As a boy, I played cards hundreds of times with the Letchers. Outside of my folks, Charley and Elsie were the first adults I remember. They came to our house and we went to theirs through my teenage years.

We didn't know anybody who had been divorced. Charley didn't tolerate nasty language, and no kid would ever have dared to disobey him or challenge one of his edicts.

His values were old-fashioned - but he wasn't.

Charley put in electric lights, powered by a generator, long before most. And woe to kids who left on an unneeded light. He had gravity-powered running water and an indoor toilet, the first I'd ever seen, although he generally used the outdoor privy. On overnight visits to city friends, Charley usually made a trip out to the darkest corner of the yard before he went to bed.

He was an early activist in conserving the land and the water, adapted quickly to irrigation when he saw what water could do to dryland farming, and was an honored leader of the Soil Conservation Service.

Charley worked hard, all his life, and even in the '30s when farmers were going belly up, his farm and ranch operation grew, to what in that part of Nebraska is an empire.

But he found time for company, and dances at the Letchers' barn drew hundreds of folks for decades. The barn dances ended about 40 years ago when Charley - who liked a beer - decided that drinking by young men was getting out of hand.

I was a little afraid of Charley when I was a lad, and still remember how nervous I was when his second son, Alvern, sneaked the old Model T out when his folks were gone, and I got to drive a car for the first time.

After I grew up we became friends, and I discovered he had a sense of humor. When I was about 30, I got a postcard from Charley, vacationing in Hawaii. The photo on the front showed a voluptuous, bare-breasted hula dancer.

I never saw Charley much after that.
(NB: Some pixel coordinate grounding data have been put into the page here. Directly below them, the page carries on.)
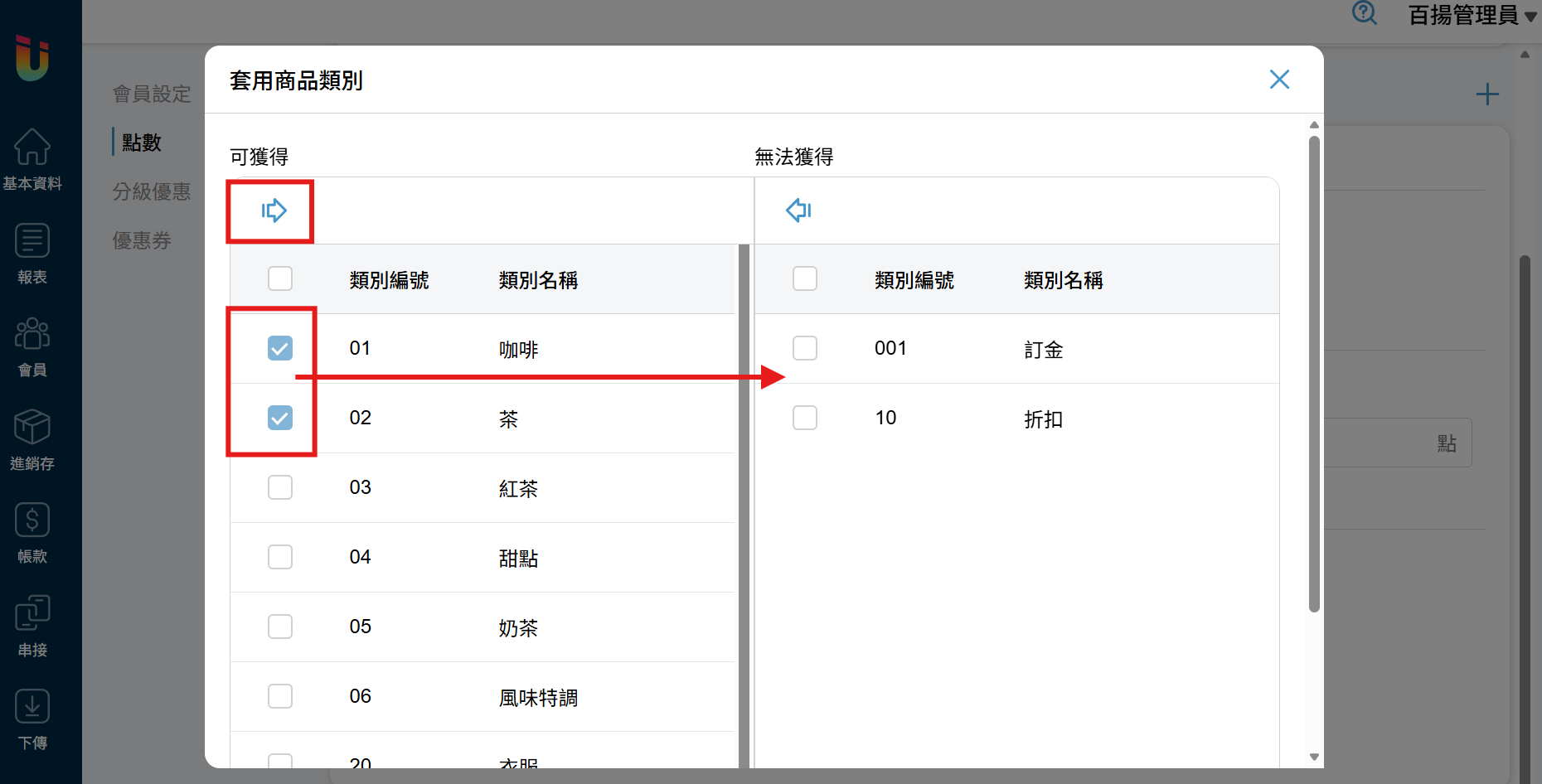Uncheck the 01 咖啡 category checkbox

(x=280, y=348)
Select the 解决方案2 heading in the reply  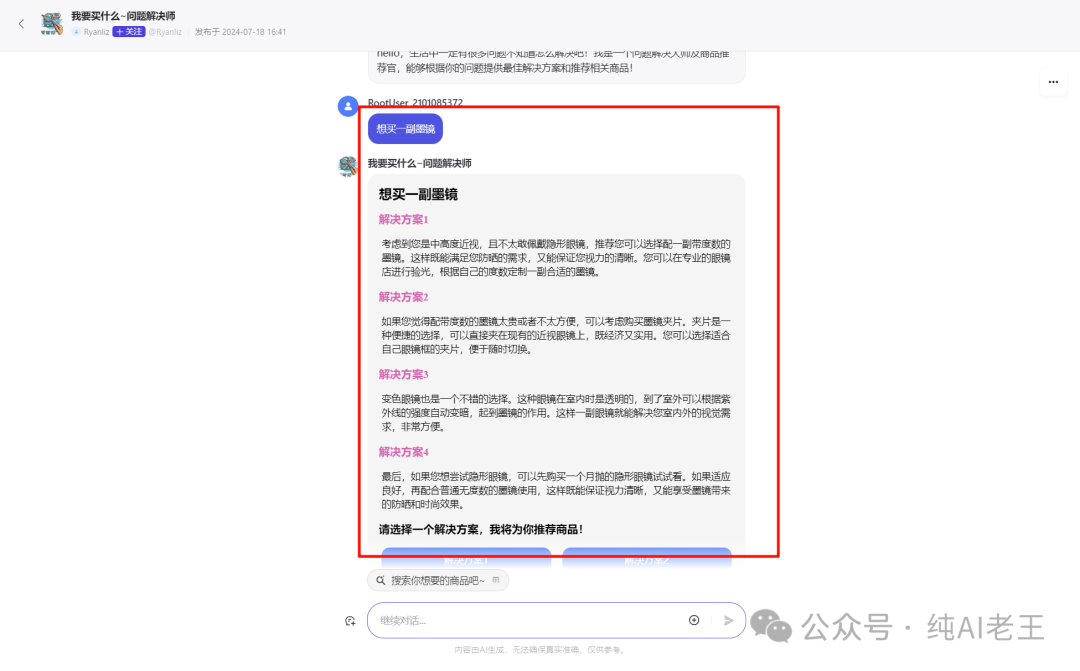click(x=403, y=297)
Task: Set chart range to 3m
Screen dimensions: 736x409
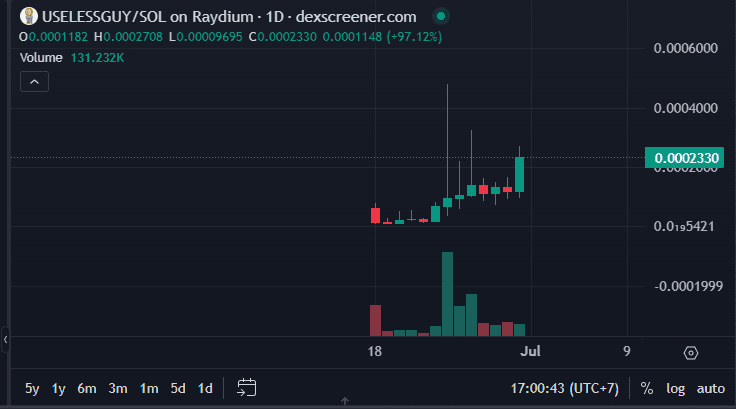Action: 118,388
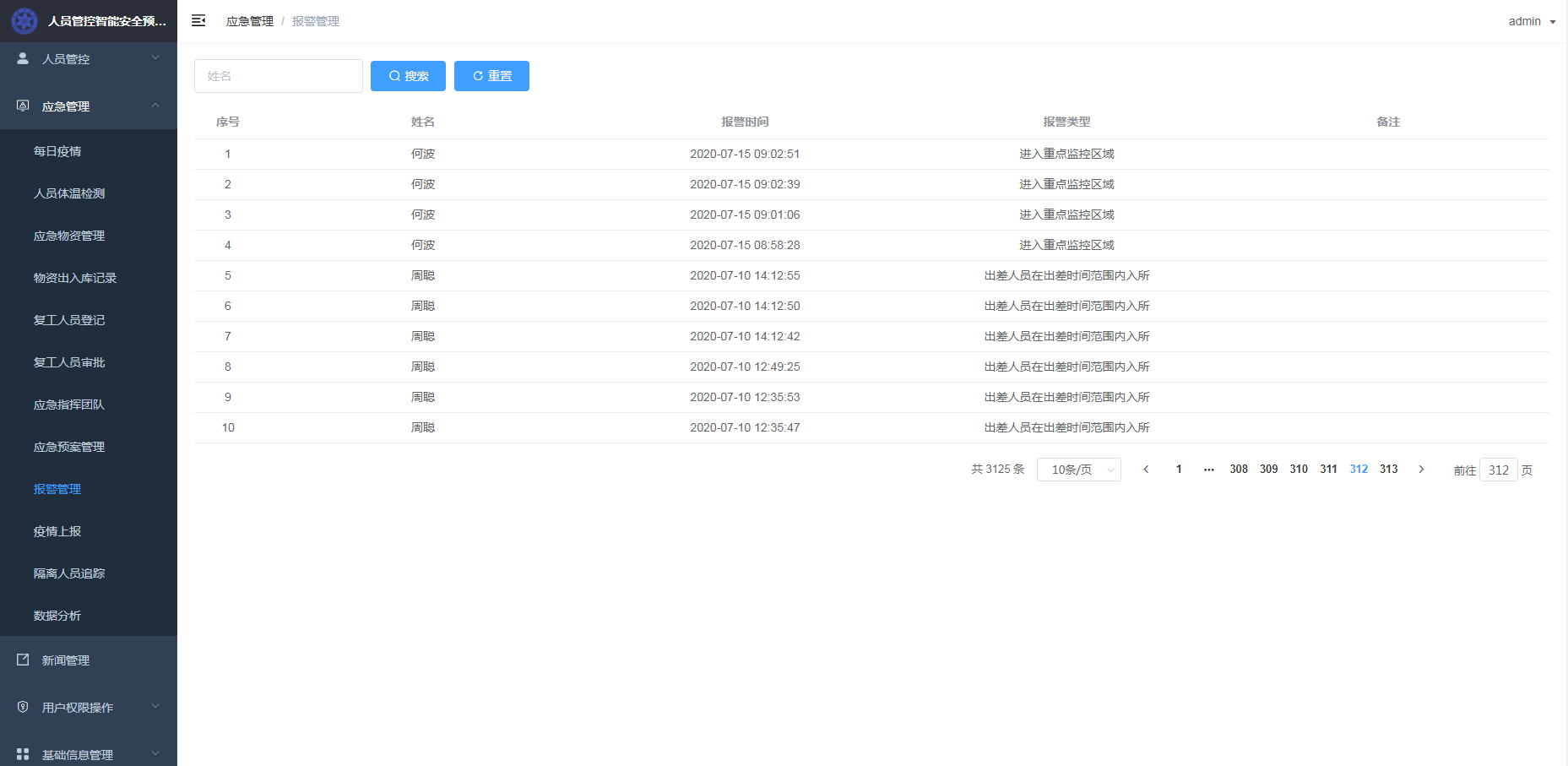This screenshot has height=766, width=1568.
Task: Focus the 姓名 search input field
Action: (x=278, y=76)
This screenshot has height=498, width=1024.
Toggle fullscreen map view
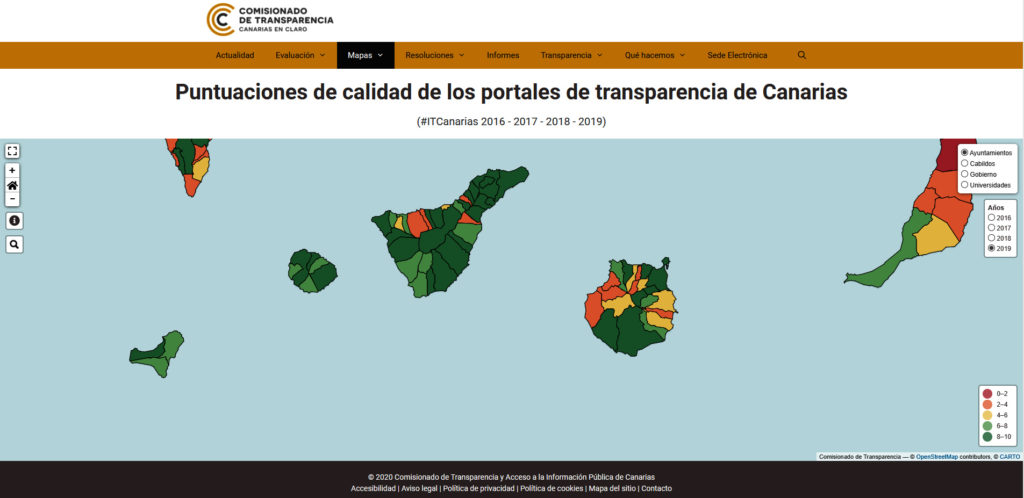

My folks died 20 years ago, and I didn't get back to the Sand Hills until last summer, when I visited with the Letchers for an hour or so, reliving with them the memories of my youth on the Niobrara.

My last view of Charley was on a blazing afternoon as he helped stack hay to feed the cows in the winter, when the prairie would be deep in snow.

He was under Elsie's orders to stay out of the fields, but he sneaked away on a tractor to help out, and worked all day.

A few days ago Charley played a game of pitch with Alvern before he went out in a wintry afternoon with his eldest son, Gerald, to fork some feed to the cows.

Without a word, Charley Letcher dropped in the hay, dead just a few months short of his 93rd birthday.

More than 300 friends went to the burial at Sacred Heart, and stayed for a dinner in the church.

``He was the patriarch,'' one admirer told Alvern. ``If we could still do it, we'd probably build a pyramid.''

I didn't go back for the funeral, but I talked by telephone with Elsie, also 92.

She recalled 72 years of happy times.

``We never fought, although sometimes when he got home late I'd be mad.'' Ever think of divorce, Elsie?

``Heavens, no! There were times when I could have killed him, but I never imagined life without him.''

After all these years of knowing that Charley Letcher would never change, I can't imagine life without him, either. ILLUSTRATION: Photo by RONALD L. SPEER

Charley Letcher at 92 on his farm in Nebraska's Sand Hills.